The Best Defense

This article is from the archive of The New York Sun before the launch of its new website in 2022. The Sun has neither altered nor updated such articles but will seek to correct any errors, mis-categorizations or other problems introduced during transfer.

The New York Sun

In Elmer Rice’s thickly populated “Counsellor-at-Law,” following the rules hardly seems like an option. In fact, if you stick to the letter of the law, you will wind up tightly wound, alone, and possibly wavering on a window ledge. No, far better to embrace the roiling atmosphere of the 1930’s: Don your fedora, snap its brim, and light out for what you can get.

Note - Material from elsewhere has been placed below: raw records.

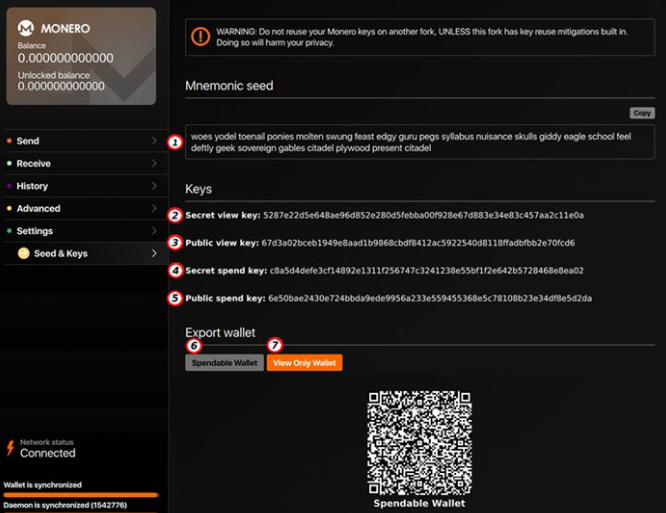This screenshot has height=513, width=666.
Task: Expand the Send menu chevron
Action: click(153, 141)
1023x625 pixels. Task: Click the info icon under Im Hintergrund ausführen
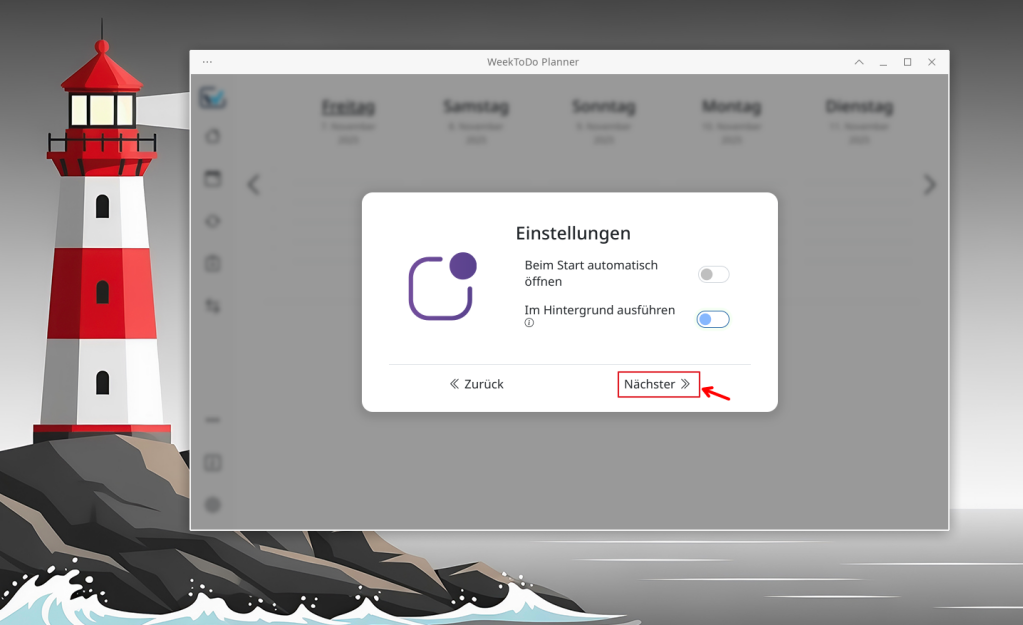[x=529, y=323]
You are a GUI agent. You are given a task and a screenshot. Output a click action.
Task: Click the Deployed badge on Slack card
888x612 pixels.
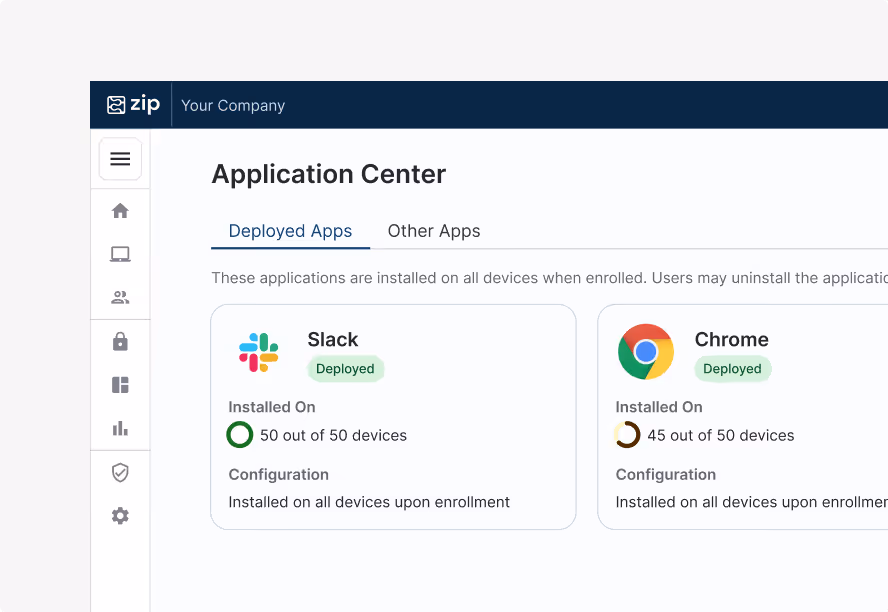click(x=345, y=369)
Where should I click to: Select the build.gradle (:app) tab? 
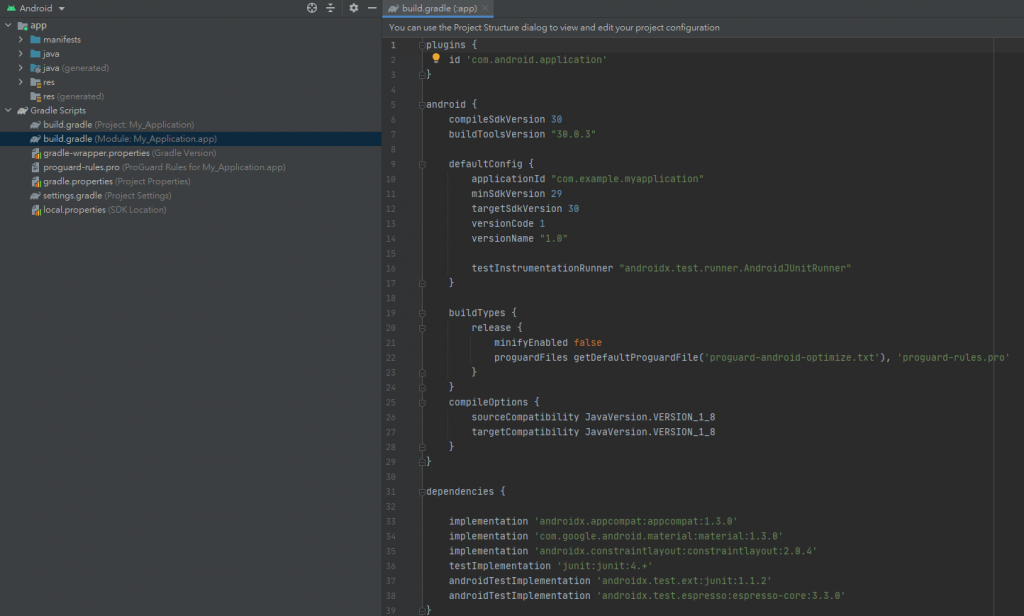(x=433, y=8)
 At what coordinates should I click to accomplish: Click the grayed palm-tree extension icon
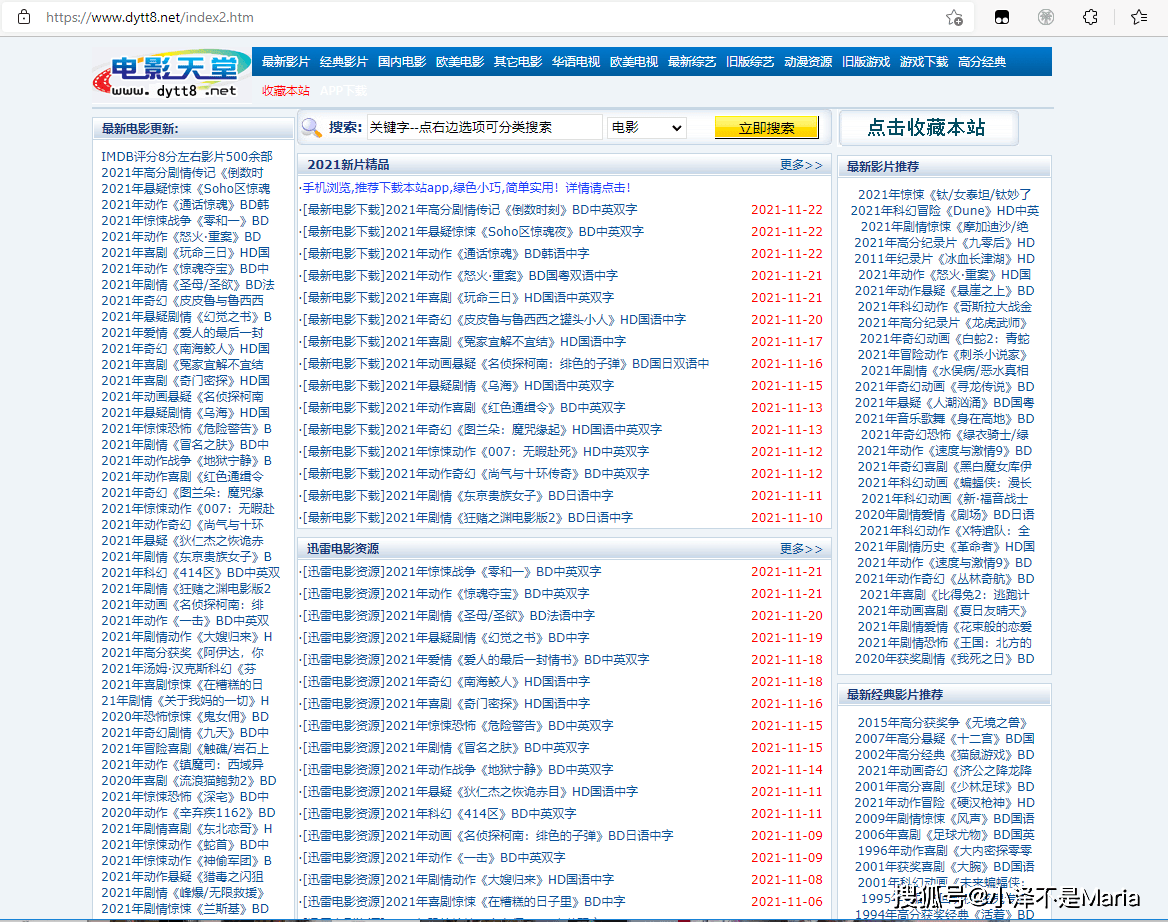[1045, 17]
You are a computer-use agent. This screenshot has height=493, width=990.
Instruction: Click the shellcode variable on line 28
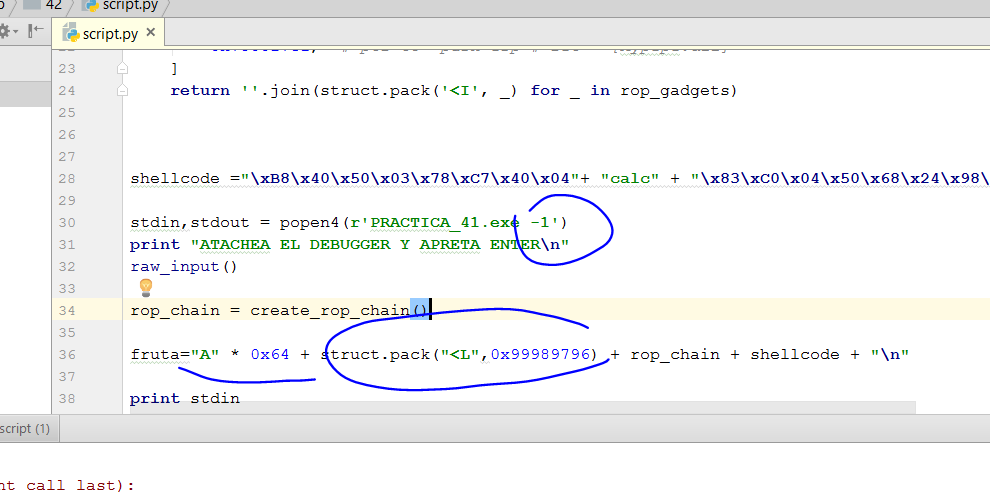click(174, 179)
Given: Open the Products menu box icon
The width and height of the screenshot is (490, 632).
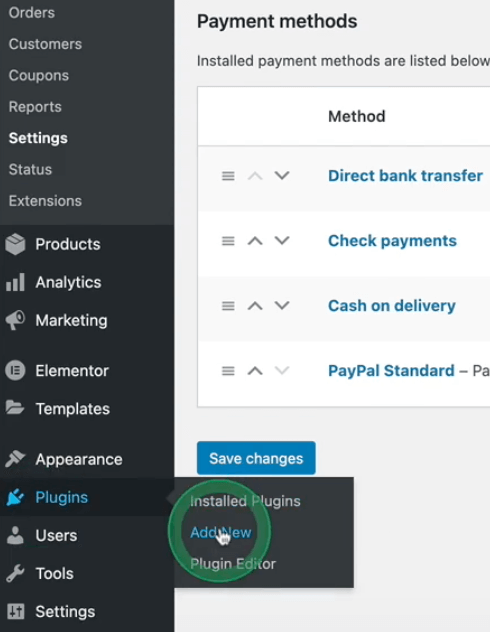Looking at the screenshot, I should tap(15, 244).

In this case, if you hie to St. Clement’s, you can get a jam-packed evening of buzz-saw accents, pistol-packing dames, and a barrage of every caliber of betrayal. Before the night is over, class, fidelity, community, ethnicity, idealism – even the occasional law – will lie crumpled on the floor. And you will have had an exhaustingly good time.


Delineating each little tragedy played out by this cast of 21 would take more words than my editors allot. Suffice it to say, the stage is awash in turmoil, from unrequited love to communist persecution. At the vibrant center of it all stands, or rather fidgets, George Simon (John Rubinstein), a high-priced, high-profile lawyer.


After dragging himself by his bootstraps all the way from Second Avenue, Simon still seems like a scrapper, though his office gleams with mahogany and his wife reeks of class. His monstrous step-children decry his Jewishness, but in an office full of Italians, Irish politicos, and Russian supplicants, he’ s actually right at home.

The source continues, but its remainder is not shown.